---------- Records provided
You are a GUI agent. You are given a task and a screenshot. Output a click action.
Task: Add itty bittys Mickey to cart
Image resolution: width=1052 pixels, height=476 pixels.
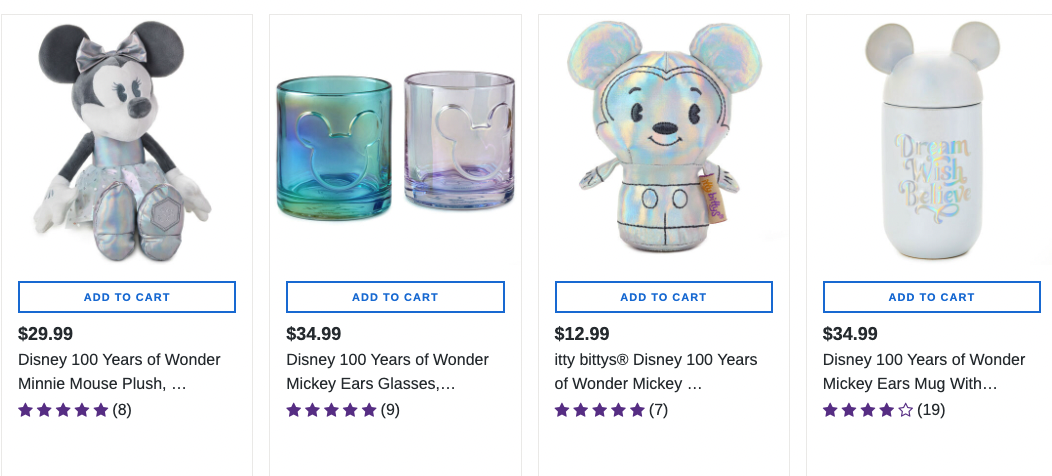coord(663,297)
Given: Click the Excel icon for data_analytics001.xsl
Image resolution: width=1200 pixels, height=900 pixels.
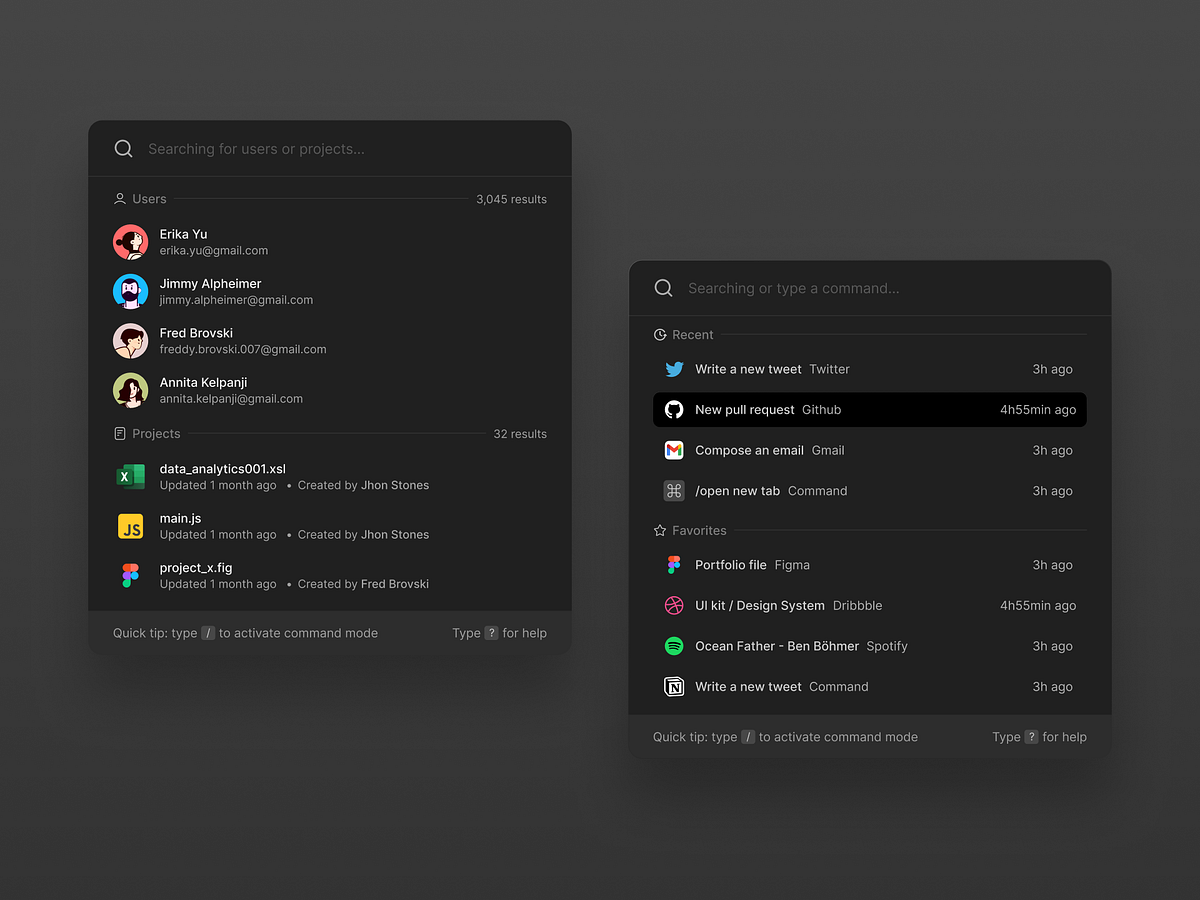Looking at the screenshot, I should pyautogui.click(x=130, y=477).
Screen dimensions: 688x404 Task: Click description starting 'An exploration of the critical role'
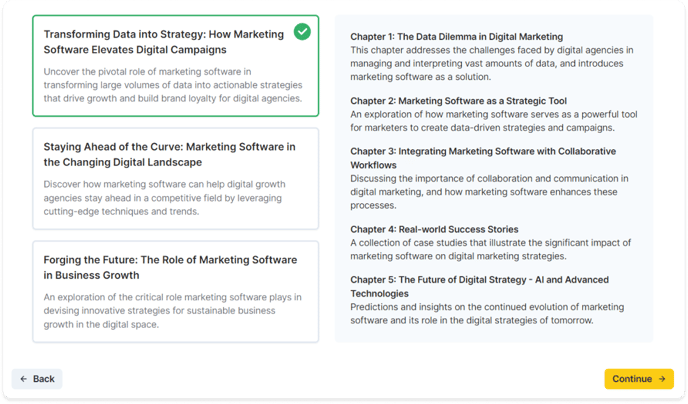pyautogui.click(x=172, y=311)
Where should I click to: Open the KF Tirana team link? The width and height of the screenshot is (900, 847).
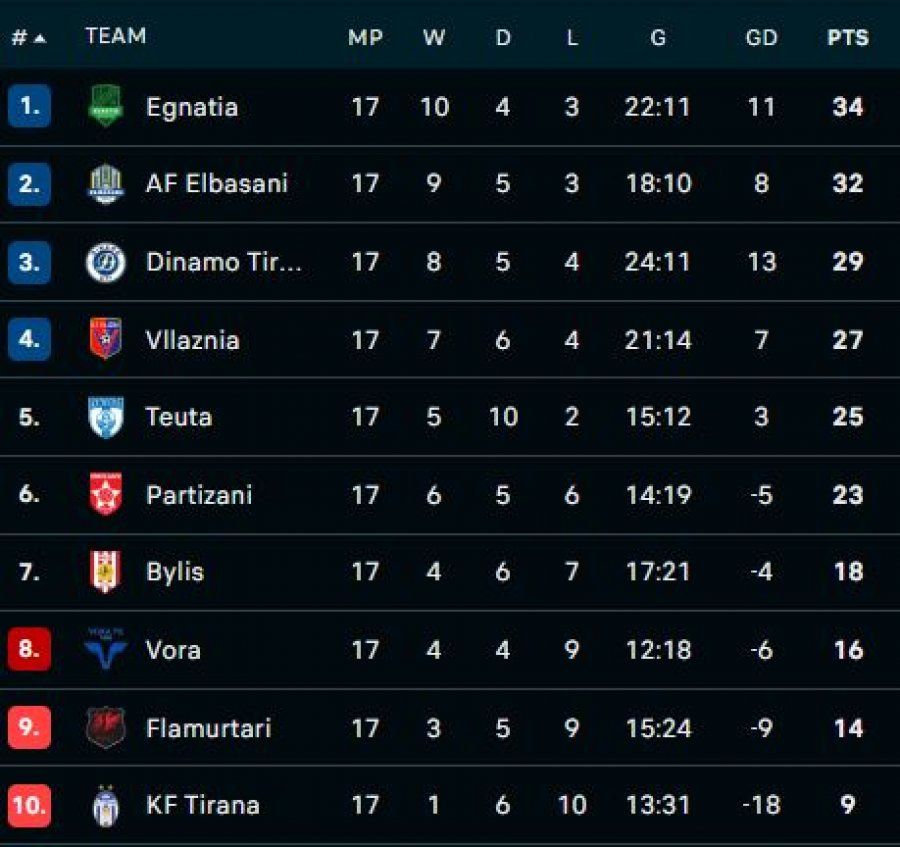tap(202, 805)
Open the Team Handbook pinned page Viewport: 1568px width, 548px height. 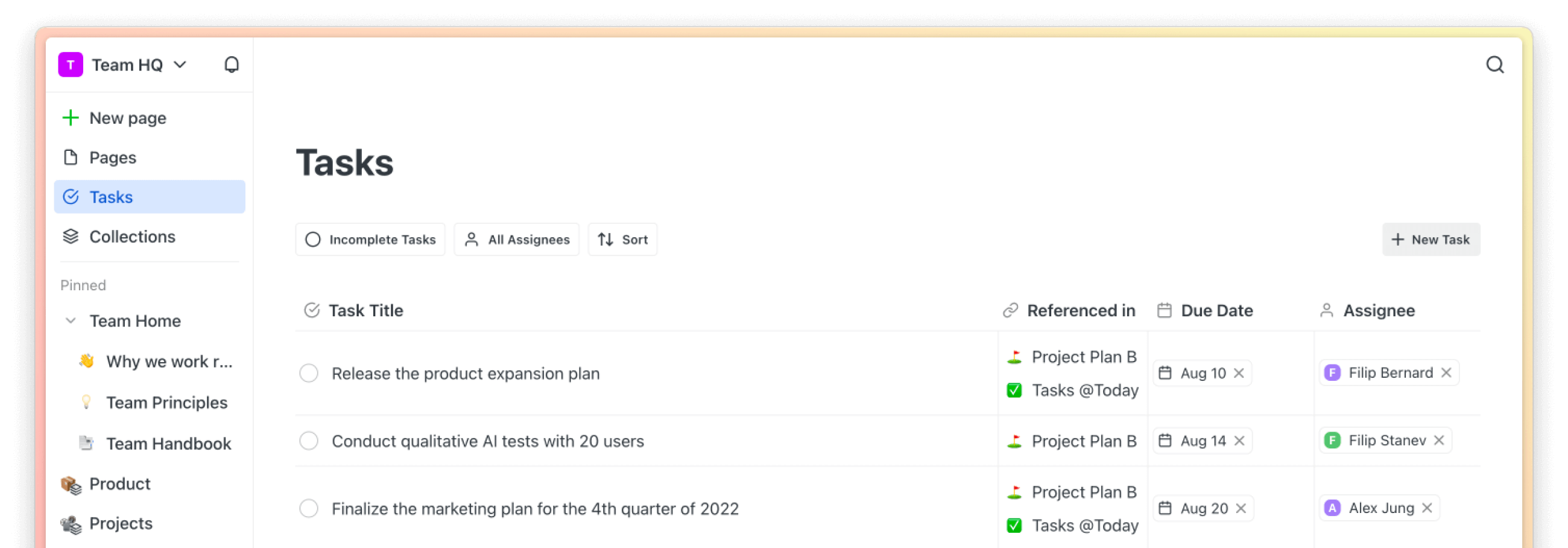[x=169, y=443]
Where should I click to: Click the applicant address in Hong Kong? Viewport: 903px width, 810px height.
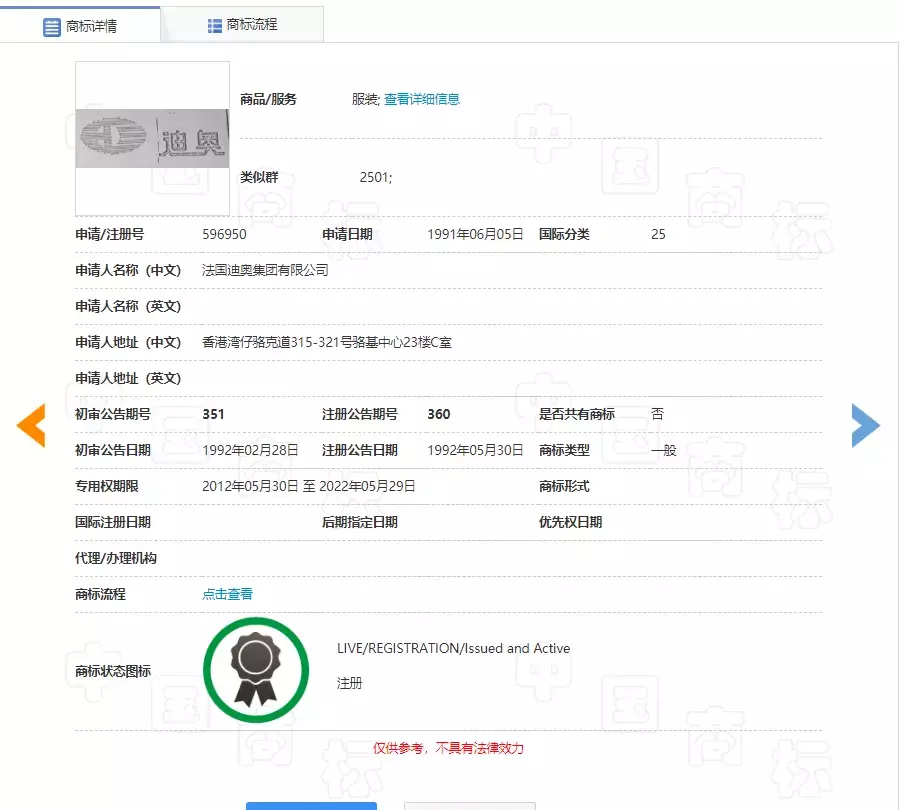click(x=326, y=342)
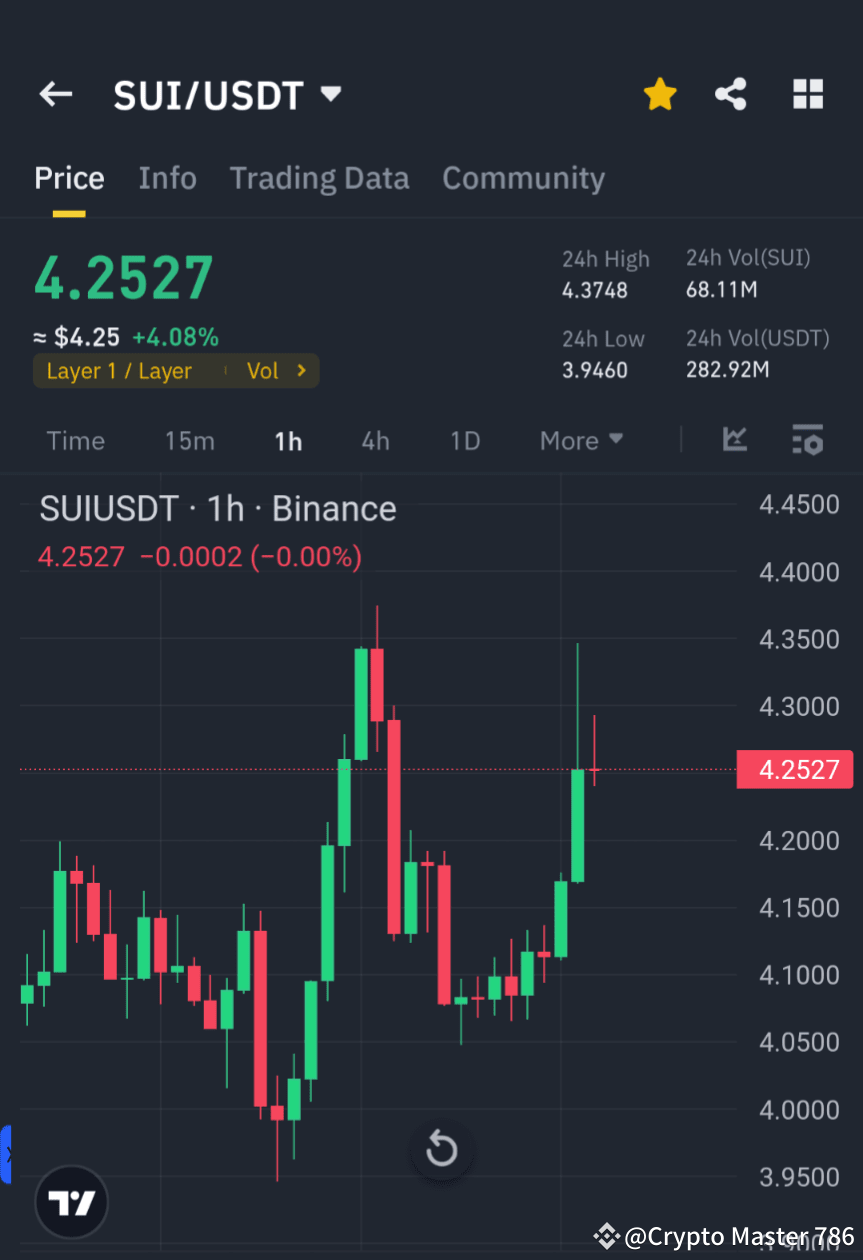The height and width of the screenshot is (1260, 863).
Task: Expand the More timeframe options dropdown
Action: pos(581,440)
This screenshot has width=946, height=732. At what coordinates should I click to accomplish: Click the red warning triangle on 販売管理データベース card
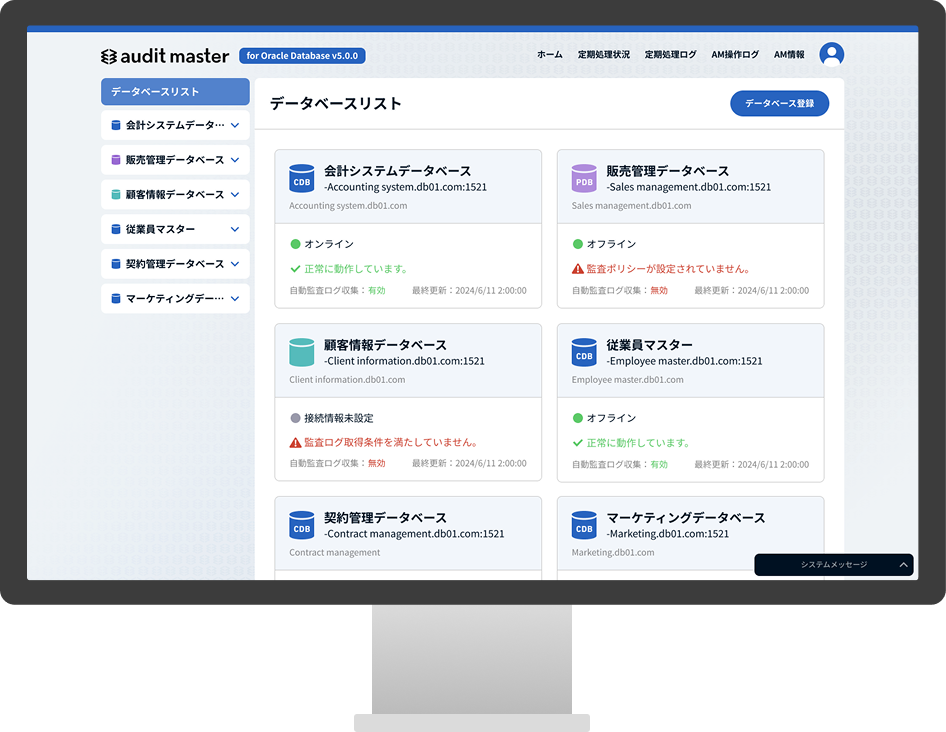[579, 269]
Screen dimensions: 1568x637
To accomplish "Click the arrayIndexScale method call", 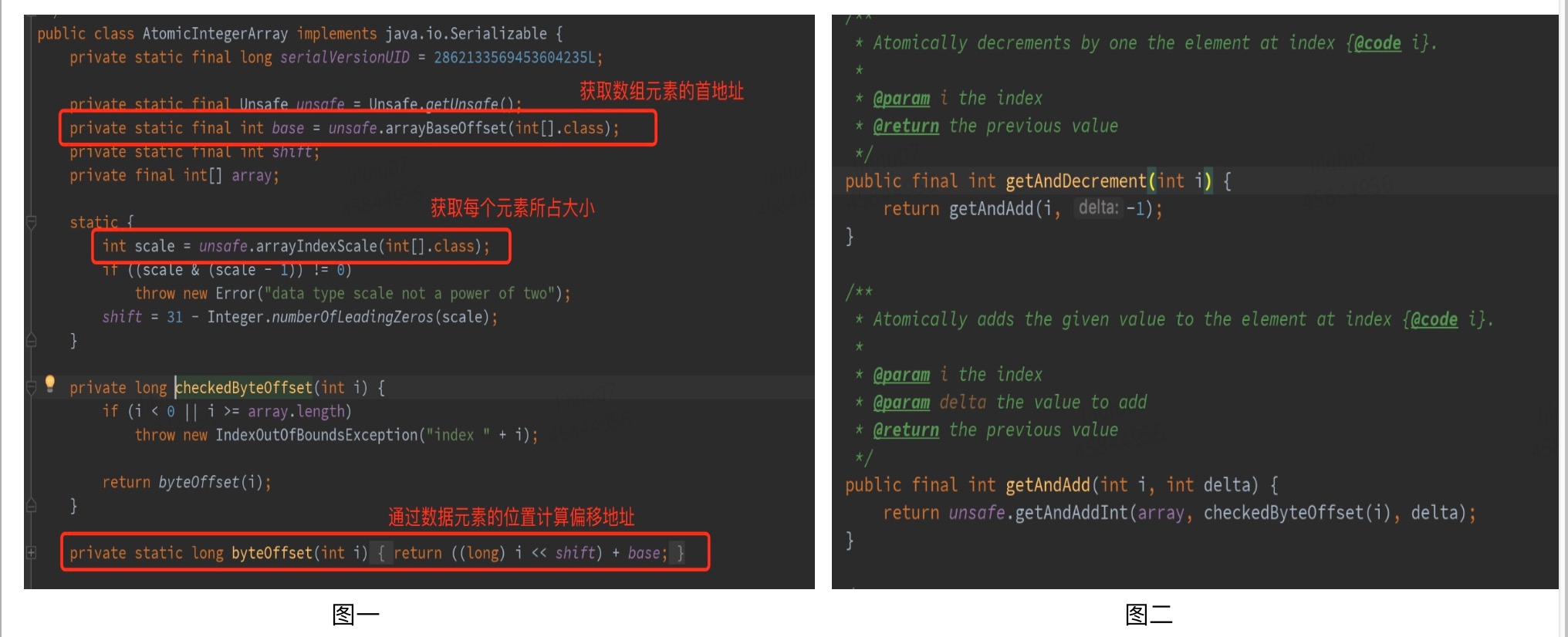I will (x=316, y=246).
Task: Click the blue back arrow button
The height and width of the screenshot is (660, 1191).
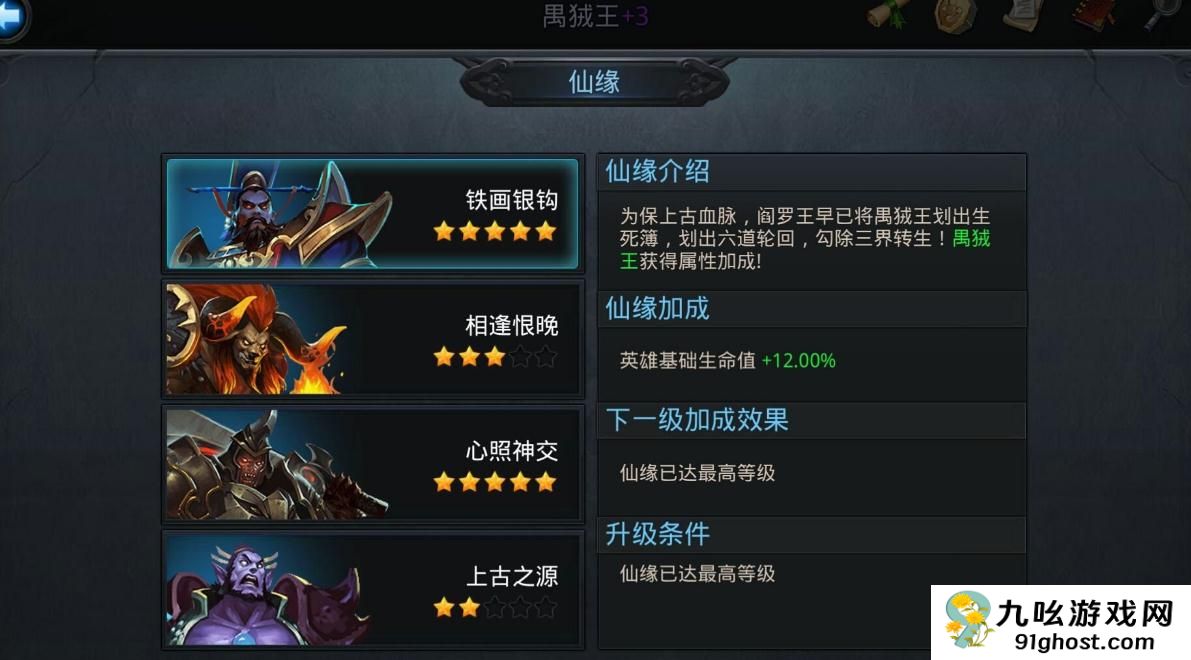Action: (12, 18)
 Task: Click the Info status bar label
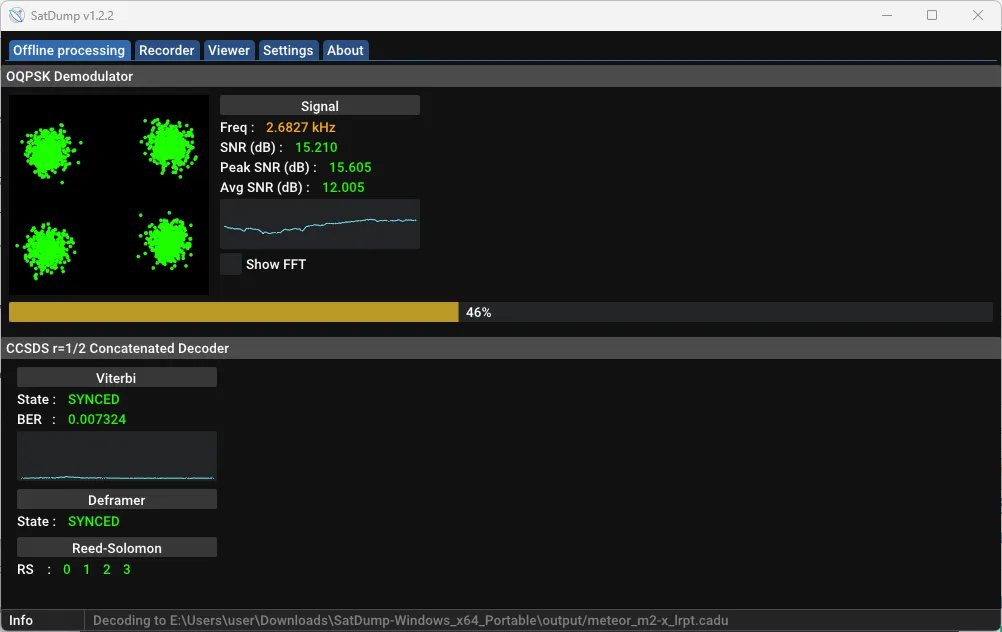tap(21, 620)
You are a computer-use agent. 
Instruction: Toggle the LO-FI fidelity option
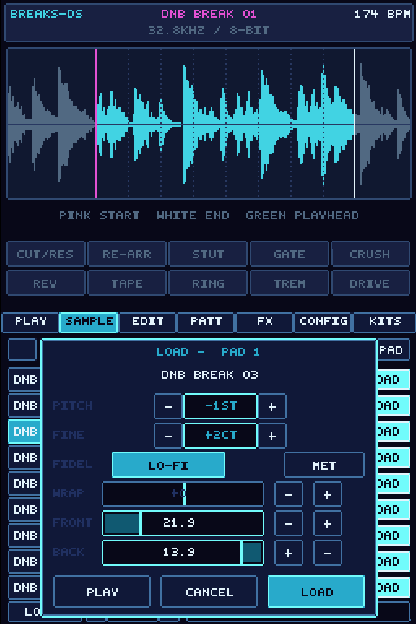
--------------------
» Exercise directions: Count the lines of the records above that contain the string "pixels". Give only the number.

» Worked solution: 2